Perhaps it has always been true that young artists ground things in the everyday, perhaps it's just that they are now more visible than they ever were before. Art, it seems, is going the way of British pop: younger bands, higher praise, less time at the top. Everything is new and it's always the new-big-thing. Yeah, it leads to instant burn-out, but - as the editor of the NME once asked - who ever said it was about careers anyway? One problem of this, though, is that fashion then becomes the dictator as to how long an issue can be sustained in the public eye, so whatever progress can be made in an 'in' area, like multi-culturalism was, will be lost as soon as the issue is no longer 'fresh'. Fashion, by definition, can sustain nothing but itself, which means that as trends turn over faster, less will actually change - save for the packaging. Every generation will be the first generation, or as Tricky succinctly put it: 'Brand new, you're retro'.

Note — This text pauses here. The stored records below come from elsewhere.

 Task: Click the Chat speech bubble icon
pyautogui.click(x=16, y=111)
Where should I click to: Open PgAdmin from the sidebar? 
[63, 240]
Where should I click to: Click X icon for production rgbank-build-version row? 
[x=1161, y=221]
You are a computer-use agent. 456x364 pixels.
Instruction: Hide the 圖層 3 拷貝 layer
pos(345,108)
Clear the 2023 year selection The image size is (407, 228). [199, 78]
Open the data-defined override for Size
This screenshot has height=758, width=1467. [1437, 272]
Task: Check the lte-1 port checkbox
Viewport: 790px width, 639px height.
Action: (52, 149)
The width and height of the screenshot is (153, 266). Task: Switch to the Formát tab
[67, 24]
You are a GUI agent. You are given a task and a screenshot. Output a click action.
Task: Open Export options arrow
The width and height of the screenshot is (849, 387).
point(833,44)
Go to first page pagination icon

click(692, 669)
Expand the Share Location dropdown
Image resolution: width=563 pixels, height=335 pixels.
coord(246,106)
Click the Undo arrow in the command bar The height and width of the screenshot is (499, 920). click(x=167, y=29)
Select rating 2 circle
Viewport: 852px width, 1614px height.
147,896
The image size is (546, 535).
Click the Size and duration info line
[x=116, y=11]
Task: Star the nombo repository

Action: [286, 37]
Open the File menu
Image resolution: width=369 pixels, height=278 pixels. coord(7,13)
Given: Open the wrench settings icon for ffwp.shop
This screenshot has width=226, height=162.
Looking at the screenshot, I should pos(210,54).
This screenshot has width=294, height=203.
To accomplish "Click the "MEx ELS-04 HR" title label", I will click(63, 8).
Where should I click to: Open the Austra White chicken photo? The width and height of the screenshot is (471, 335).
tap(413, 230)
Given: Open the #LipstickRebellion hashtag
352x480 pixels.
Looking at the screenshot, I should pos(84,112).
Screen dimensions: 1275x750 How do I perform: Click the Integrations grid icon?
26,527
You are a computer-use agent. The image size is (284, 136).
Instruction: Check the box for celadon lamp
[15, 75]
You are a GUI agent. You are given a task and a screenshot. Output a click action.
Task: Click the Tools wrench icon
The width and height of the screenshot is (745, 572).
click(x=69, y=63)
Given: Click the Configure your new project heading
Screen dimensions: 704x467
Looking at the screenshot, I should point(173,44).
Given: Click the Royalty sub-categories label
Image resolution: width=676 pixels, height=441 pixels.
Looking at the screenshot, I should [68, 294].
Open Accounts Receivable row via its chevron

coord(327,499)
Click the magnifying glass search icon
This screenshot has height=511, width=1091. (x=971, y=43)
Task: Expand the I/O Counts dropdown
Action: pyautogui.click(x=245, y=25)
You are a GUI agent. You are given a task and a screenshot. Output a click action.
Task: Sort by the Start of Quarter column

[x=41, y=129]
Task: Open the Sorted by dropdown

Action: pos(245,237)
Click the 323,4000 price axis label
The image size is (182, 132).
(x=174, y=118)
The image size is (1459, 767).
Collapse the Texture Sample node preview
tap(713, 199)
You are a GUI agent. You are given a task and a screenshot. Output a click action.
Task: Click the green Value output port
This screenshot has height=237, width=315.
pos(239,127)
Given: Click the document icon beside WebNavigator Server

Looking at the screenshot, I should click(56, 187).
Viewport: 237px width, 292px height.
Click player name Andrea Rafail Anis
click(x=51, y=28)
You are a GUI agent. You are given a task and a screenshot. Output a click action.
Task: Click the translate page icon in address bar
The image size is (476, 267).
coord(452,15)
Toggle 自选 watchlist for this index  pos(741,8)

As a comparison, this art/pop thing is hardly new, but recently the Brit Pop/Brit Pack phenomena has become rather hard to ignore. And it does enable us to look at a trend within another discipline which, at times, is fairly analogous to the visual arts. Certainly at the moment the coincidences are too strong to ignore, so let's take a look at one of the more interesting parallels, and that is the death of cool (by 'cool' here I mean 'distanced'). This was signalled in the pop-scene by the eventual triumph of Oasis over Blur, the underdogs finally taking the colours by indisputably succeeding in America in a way that Blur most definitely never will. The reason for this is that Blur are, essentially, a parochial band; their references, both musical and lyrical, are always sad English-urban in origin. They are, at heart, an eighties band: ultra-knowing, self-conscious, clever-clever. Oasis are a sixties band of course, they look and sound like The Beatles - a 'real' rock 'n' roll band. You don't expect ironic lyrics from them, and you most assuredly don't get them; their words are effectively nonsensical phonetic musical additions. With Oasis you don't stand outside of the music, you are engulfed in it. Blur were the band that the critics with a theoretical bent loved, though it seems that listeners have finally reached the pinnacle of detached coolness: they are actually bored. People want to be inside the music again, mixed up in it all - they want to Roll With It.

So, finally, what can we say? We have two extraordinary decades, the sixties and the eighties, combining to potent effect: one positive, one negative; one force-fed, one lived through. Intensive self-promotion has given way to a sense of fun, a lightness of touch - which is not to say that professionalism has disappeared, it's just that we've noticed that things don't have to be so bloody serious. There is a sense that things can actually happen, those famous fifteen minutes are back again and - hey! - it could be you. Essentially, it's a confidence thing; young British artists have heard that Young-British-Art is where it's at and, not surprisingly, they want to be there too. Conspiring circumstances have dropped this situation into our laps, handed us a baton on the run. We're yet to slow down long enough to discover if it's ticking.